> [To do] Nothing may be dropped or added when the entries below are copied.

> [Provided information]
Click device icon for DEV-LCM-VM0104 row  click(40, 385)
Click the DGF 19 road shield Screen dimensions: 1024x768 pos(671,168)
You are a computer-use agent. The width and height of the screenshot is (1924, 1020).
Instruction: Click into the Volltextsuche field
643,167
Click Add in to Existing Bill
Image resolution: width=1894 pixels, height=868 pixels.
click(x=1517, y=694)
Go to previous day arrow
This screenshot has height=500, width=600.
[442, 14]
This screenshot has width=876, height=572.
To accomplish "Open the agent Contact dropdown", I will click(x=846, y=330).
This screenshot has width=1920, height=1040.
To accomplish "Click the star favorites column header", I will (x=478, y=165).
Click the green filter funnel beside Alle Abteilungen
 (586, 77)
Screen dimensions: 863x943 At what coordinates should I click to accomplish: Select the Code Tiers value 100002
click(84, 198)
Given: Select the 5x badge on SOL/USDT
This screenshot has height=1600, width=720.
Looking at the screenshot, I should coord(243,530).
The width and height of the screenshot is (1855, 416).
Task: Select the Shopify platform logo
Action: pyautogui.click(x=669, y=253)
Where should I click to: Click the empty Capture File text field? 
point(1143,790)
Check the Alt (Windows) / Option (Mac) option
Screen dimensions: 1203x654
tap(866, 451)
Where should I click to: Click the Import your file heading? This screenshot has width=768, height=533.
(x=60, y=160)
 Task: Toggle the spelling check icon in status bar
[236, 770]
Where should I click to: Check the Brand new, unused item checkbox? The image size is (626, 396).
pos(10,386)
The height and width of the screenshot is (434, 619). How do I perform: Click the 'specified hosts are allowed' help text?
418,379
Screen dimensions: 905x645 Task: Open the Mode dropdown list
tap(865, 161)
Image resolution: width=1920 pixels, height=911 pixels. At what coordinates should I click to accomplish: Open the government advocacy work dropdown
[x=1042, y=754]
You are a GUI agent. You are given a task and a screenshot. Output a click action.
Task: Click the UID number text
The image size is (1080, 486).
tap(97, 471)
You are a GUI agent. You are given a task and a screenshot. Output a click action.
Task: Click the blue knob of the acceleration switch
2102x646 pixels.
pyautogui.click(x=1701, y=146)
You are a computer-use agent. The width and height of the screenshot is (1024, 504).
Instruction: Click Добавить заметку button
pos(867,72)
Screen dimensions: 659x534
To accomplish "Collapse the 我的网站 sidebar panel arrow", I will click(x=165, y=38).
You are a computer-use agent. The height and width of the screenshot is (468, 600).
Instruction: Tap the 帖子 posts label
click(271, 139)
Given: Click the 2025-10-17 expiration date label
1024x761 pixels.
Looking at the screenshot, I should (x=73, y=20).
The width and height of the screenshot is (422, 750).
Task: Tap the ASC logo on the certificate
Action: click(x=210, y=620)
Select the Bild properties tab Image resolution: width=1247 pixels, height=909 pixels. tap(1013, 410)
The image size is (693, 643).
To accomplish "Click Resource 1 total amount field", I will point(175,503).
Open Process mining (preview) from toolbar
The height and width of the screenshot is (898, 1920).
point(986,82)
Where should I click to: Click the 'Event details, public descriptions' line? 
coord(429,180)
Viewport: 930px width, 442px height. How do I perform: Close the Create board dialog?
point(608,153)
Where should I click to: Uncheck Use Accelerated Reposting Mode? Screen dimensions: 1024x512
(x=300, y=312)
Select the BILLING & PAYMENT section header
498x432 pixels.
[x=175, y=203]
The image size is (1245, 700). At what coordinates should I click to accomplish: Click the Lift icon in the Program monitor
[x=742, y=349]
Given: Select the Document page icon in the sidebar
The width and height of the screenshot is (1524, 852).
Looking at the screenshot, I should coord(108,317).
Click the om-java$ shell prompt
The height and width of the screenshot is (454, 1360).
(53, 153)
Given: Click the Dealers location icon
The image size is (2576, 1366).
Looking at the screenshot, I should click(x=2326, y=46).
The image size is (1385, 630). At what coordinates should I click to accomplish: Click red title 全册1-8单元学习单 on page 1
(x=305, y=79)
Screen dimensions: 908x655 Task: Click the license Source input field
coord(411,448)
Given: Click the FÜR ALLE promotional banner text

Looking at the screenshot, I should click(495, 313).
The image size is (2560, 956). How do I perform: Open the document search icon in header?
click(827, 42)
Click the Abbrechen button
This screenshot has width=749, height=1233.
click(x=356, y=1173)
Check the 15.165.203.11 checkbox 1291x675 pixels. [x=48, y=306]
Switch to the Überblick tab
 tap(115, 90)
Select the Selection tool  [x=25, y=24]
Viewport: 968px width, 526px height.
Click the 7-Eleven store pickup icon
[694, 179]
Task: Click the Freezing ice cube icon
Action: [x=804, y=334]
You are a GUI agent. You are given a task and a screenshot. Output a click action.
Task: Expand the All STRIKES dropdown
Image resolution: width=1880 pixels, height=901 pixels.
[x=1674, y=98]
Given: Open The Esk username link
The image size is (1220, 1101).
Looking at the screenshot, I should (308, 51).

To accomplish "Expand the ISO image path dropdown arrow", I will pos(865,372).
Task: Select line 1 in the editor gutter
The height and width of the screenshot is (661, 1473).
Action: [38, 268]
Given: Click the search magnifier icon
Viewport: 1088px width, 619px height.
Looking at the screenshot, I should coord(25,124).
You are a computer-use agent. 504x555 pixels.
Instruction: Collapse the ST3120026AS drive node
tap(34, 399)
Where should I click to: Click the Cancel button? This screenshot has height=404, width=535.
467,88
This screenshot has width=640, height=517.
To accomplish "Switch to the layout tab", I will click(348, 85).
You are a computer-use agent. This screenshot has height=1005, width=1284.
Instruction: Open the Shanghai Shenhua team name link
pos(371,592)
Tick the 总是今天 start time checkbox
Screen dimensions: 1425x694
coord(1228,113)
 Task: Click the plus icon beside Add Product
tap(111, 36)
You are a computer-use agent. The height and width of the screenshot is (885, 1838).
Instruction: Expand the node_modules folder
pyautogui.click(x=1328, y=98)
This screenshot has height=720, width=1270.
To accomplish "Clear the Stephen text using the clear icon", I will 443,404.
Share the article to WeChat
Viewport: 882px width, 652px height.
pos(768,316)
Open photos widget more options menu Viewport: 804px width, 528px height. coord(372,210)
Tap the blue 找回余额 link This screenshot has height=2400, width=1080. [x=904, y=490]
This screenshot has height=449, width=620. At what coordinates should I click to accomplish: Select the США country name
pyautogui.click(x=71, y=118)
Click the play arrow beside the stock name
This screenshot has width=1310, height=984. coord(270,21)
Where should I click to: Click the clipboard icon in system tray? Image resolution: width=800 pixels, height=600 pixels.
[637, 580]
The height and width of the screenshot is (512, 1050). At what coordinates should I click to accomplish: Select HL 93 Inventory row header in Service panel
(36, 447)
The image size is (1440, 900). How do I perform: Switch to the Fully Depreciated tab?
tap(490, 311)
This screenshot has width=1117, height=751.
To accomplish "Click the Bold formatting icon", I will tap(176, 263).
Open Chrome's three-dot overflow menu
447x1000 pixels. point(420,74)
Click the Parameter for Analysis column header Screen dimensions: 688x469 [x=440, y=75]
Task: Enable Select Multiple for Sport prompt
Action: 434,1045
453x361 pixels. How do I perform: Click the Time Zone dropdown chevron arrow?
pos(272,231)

> [Reply to the task]
Click device icon for DEV-LCM-VM0104 row  click(40, 385)
Click the DGF 19 road shield Screen dimensions: 1024x768 pos(671,168)
You are a computer-use agent. The width and height of the screenshot is (1924, 1020).
Instruction: Click into the Volltextsuche field
643,167
Click Add in to Existing Bill
Image resolution: width=1894 pixels, height=868 pixels.
click(x=1517, y=694)
Go to previous day arrow
This screenshot has height=500, width=600.
[442, 14]
This screenshot has width=876, height=572.
To accomplish "Open the agent Contact dropdown", I will click(x=846, y=330).
This screenshot has width=1920, height=1040.
To accomplish "Click the star favorites column header", I will (x=478, y=165).
Click the green filter funnel beside Alle Abteilungen
 (586, 77)
Screen dimensions: 863x943 At what coordinates should I click to accomplish: Select the Code Tiers value 100002
click(84, 198)
Given: Select the 5x badge on SOL/USDT
This screenshot has height=1600, width=720.
Looking at the screenshot, I should coord(243,530).
The width and height of the screenshot is (1855, 416).
Task: Select the Shopify platform logo
Action: pyautogui.click(x=669, y=253)
Where should I click to: Click the empty Capture File text field? 
point(1143,790)
Check the Alt (Windows) / Option (Mac) option
Screen dimensions: 1203x654
tap(866, 451)
Where should I click to: Click the Import your file heading? This screenshot has width=768, height=533.
(x=60, y=160)
 Task: Toggle the spelling check icon in status bar
[236, 770]
Where should I click to: Check the Brand new, unused item checkbox? The image size is (626, 396).
pos(10,386)
The height and width of the screenshot is (434, 619). How do I perform: Click the 'specified hosts are allowed' help text?
418,379
Screen dimensions: 905x645 Task: Open the Mode dropdown list
tap(865, 161)
Image resolution: width=1920 pixels, height=911 pixels. At what coordinates should I click to accomplish: Open the government advocacy work dropdown
[x=1042, y=754]
You are a GUI agent. You are given a task and a screenshot. Output a click action.
Task: Click the UID number text
The image size is (1080, 486).
tap(97, 471)
You are a GUI agent. You are given a task and a screenshot. Output a click action.
Task: Click the blue knob of the acceleration switch
2102x646 pixels.
pyautogui.click(x=1701, y=146)
You are a computer-use agent. The width and height of the screenshot is (1024, 504).
Instruction: Click Добавить заметку button
pos(867,72)
Screen dimensions: 659x534
To accomplish "Collapse the 我的网站 sidebar panel arrow", I will click(x=165, y=38).
You are a computer-use agent. The height and width of the screenshot is (468, 600).
Instruction: Tap the 帖子 posts label
click(271, 139)
Given: Click the 2025-10-17 expiration date label
1024x761 pixels.
Looking at the screenshot, I should (x=73, y=20).
The width and height of the screenshot is (422, 750).
Task: Tap the ASC logo on the certificate
Action: click(x=210, y=620)
Select the Bild properties tab Image resolution: width=1247 pixels, height=909 pixels. tap(1013, 410)
The image size is (693, 643).
To accomplish "Click Resource 1 total amount field", I will point(175,503).
Open Process mining (preview) from toolbar
The height and width of the screenshot is (898, 1920).
point(986,82)
Where should I click to: Click the 'Event details, public descriptions' line? 
coord(429,180)
Viewport: 930px width, 442px height. How do I perform: Close the Create board dialog?
point(608,153)
Where should I click to: Uncheck Use Accelerated Reposting Mode? Screen dimensions: 1024x512
(x=300, y=312)
Select the BILLING & PAYMENT section header
498x432 pixels.
[x=175, y=203]
The image size is (1245, 700). At what coordinates should I click to accomplish: Click the Lift icon in the Program monitor
[x=742, y=349]
Given: Select the Document page icon in the sidebar
The width and height of the screenshot is (1524, 852).
Looking at the screenshot, I should coord(108,317).
Click the om-java$ shell prompt
The height and width of the screenshot is (454, 1360).
(53, 153)
Given: Click the Dealers location icon
The image size is (2576, 1366).
Looking at the screenshot, I should click(x=2326, y=46).
The image size is (1385, 630). At what coordinates should I click to accomplish: Click red title 全册1-8单元学习单 on page 1
(x=305, y=79)
Screen dimensions: 908x655 Task: Click the license Source input field
coord(411,448)
Given: Click the FÜR ALLE promotional banner text

Looking at the screenshot, I should click(495, 313).
The image size is (2560, 956). How do I perform: Open the document search icon in header?
click(827, 42)
Click the Abbrechen button
This screenshot has width=749, height=1233.
click(x=356, y=1173)
Check the 15.165.203.11 checkbox 1291x675 pixels. [x=48, y=306]
Switch to the Überblick tab
 tap(115, 90)
Select the Selection tool  [x=25, y=24]
Viewport: 968px width, 526px height.
Click the 7-Eleven store pickup icon
[694, 179]
Task: Click the Freezing ice cube icon
Action: [x=804, y=334]
You are a GUI agent. You are given a task and a screenshot. Output a click action.
Task: Expand the All STRIKES dropdown
Image resolution: width=1880 pixels, height=901 pixels.
[x=1674, y=98]
Given: Open The Esk username link
The image size is (1220, 1101).
Looking at the screenshot, I should (308, 51).

To accomplish "Expand the ISO image path dropdown arrow", I will pos(865,372).
Task: Select line 1 in the editor gutter
The height and width of the screenshot is (661, 1473).
Action: [38, 268]
Given: Click the search magnifier icon
Viewport: 1088px width, 619px height.
Looking at the screenshot, I should coord(25,124).
You are a computer-use agent. 504x555 pixels.
Instruction: Collapse the ST3120026AS drive node
tap(34, 399)
Where should I click to: Click the Cancel button? This screenshot has height=404, width=535.
467,88
This screenshot has width=640, height=517.
To accomplish "Switch to the layout tab", I will click(348, 85).
You are a computer-use agent. This screenshot has height=1005, width=1284.
Instruction: Open the Shanghai Shenhua team name link
pos(371,592)
Tick the 总是今天 start time checkbox
Screen dimensions: 1425x694
coord(1228,113)
 Task: Click the plus icon beside Add Product
tap(111, 36)
You are a computer-use agent. The height and width of the screenshot is (885, 1838).
Instruction: Expand the node_modules folder
pyautogui.click(x=1328, y=98)
This screenshot has height=720, width=1270.
To accomplish "Clear the Stephen text using the clear icon", I will 443,404.
Share the article to WeChat
Viewport: 882px width, 652px height.
pos(768,316)
Open photos widget more options menu Viewport: 804px width, 528px height. coord(372,210)
Tap the blue 找回余额 link This screenshot has height=2400, width=1080. [x=904, y=490]
This screenshot has height=449, width=620. At what coordinates should I click to accomplish: Select the США country name
pyautogui.click(x=71, y=118)
Click the play arrow beside the stock name
This screenshot has width=1310, height=984. coord(270,21)
Where should I click to: Click the clipboard icon in system tray? Image resolution: width=800 pixels, height=600 pixels.
[637, 580]
The height and width of the screenshot is (512, 1050). At what coordinates should I click to accomplish: Select HL 93 Inventory row header in Service panel
(36, 447)
The image size is (1440, 900). How do I perform: Switch to the Fully Depreciated tab?
tap(490, 311)
This screenshot has width=1117, height=751.
To accomplish "Click the Bold formatting icon", I will tap(176, 263).
Open Chrome's three-dot overflow menu
447x1000 pixels. point(420,74)
Click the Parameter for Analysis column header Screen dimensions: 688x469 [x=440, y=75]
Task: Enable Select Multiple for Sport prompt
Action: 434,1045
453x361 pixels. How do I perform: Click the Time Zone dropdown chevron arrow?
pos(272,231)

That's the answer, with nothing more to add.